Comment by unraveller

4 months ago

GPU saw a 10% improvement over the TPU

>The TPU is so inefficient at FTs that the researchers did not use the FFT algorithm on sequences < 4096 elements, instead opting for a quadratic-scaling FT implementation using a pre-computed DFT matrix.

> on an Nvidia Quadro P6000 GPU, the FT was responsible for up to 30% of the inference time on the FNet architecture [0]

This company [0] claimed in 2021 they could squash inference time by 40% if google would use their light chips on TPU. Perhaps more if FFTNet does more heavy lifting.

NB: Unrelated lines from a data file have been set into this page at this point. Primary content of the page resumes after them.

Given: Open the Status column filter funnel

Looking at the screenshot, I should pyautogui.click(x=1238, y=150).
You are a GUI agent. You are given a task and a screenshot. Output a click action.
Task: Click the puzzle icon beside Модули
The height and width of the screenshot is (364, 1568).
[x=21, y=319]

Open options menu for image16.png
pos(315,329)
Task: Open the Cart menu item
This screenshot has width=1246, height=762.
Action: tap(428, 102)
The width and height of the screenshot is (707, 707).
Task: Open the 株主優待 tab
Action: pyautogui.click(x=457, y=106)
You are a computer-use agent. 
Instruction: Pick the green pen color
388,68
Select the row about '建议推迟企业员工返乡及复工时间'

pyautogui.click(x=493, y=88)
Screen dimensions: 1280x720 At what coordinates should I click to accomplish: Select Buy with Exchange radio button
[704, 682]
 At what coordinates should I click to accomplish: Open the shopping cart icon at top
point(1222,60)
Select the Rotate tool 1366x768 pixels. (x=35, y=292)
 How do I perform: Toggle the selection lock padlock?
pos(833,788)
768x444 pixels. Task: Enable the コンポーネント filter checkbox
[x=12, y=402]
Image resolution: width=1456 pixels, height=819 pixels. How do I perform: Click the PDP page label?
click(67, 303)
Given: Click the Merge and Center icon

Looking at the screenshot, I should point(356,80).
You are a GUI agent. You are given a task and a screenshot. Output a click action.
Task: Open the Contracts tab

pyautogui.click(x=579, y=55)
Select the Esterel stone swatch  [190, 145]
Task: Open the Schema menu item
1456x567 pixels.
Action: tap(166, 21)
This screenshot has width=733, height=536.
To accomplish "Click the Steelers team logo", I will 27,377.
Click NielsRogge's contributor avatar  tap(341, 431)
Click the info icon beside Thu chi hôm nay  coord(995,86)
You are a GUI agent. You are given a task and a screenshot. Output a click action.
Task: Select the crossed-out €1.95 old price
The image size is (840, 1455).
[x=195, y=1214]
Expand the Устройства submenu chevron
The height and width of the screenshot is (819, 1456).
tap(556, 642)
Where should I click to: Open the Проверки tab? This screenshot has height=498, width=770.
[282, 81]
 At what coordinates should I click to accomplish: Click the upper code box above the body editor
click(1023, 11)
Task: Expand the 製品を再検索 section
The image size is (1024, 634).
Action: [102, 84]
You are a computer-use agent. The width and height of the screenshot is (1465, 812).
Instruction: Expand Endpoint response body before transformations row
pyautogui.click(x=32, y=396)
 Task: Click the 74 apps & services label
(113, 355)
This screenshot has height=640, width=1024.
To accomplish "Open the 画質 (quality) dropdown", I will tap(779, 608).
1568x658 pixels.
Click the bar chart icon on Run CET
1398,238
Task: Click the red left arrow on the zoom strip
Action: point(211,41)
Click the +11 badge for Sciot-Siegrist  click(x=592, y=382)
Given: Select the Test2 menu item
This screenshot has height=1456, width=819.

[0]: https://scribe.rip/optalysys/attention-fourier-transforms-a-...

2 comments

unraveller

hinkley 4 months ago

I have been entertaining myself a bit lately by thinking about the ways in which some improvements to a design are very, very interesting to people when it takes 1.2 machines to do a task, not worth paying attention to when it's 6 machines to do the task, and suddenly very interesting again when it's 120 machines to do the task. There's that weird saddle point in the middle where I cannot get anyone else interested in my 20% resource improvements. It's just crickets.

Eridrus 4 months ago

4096 tokens is pretty short by today's standards for transformers too.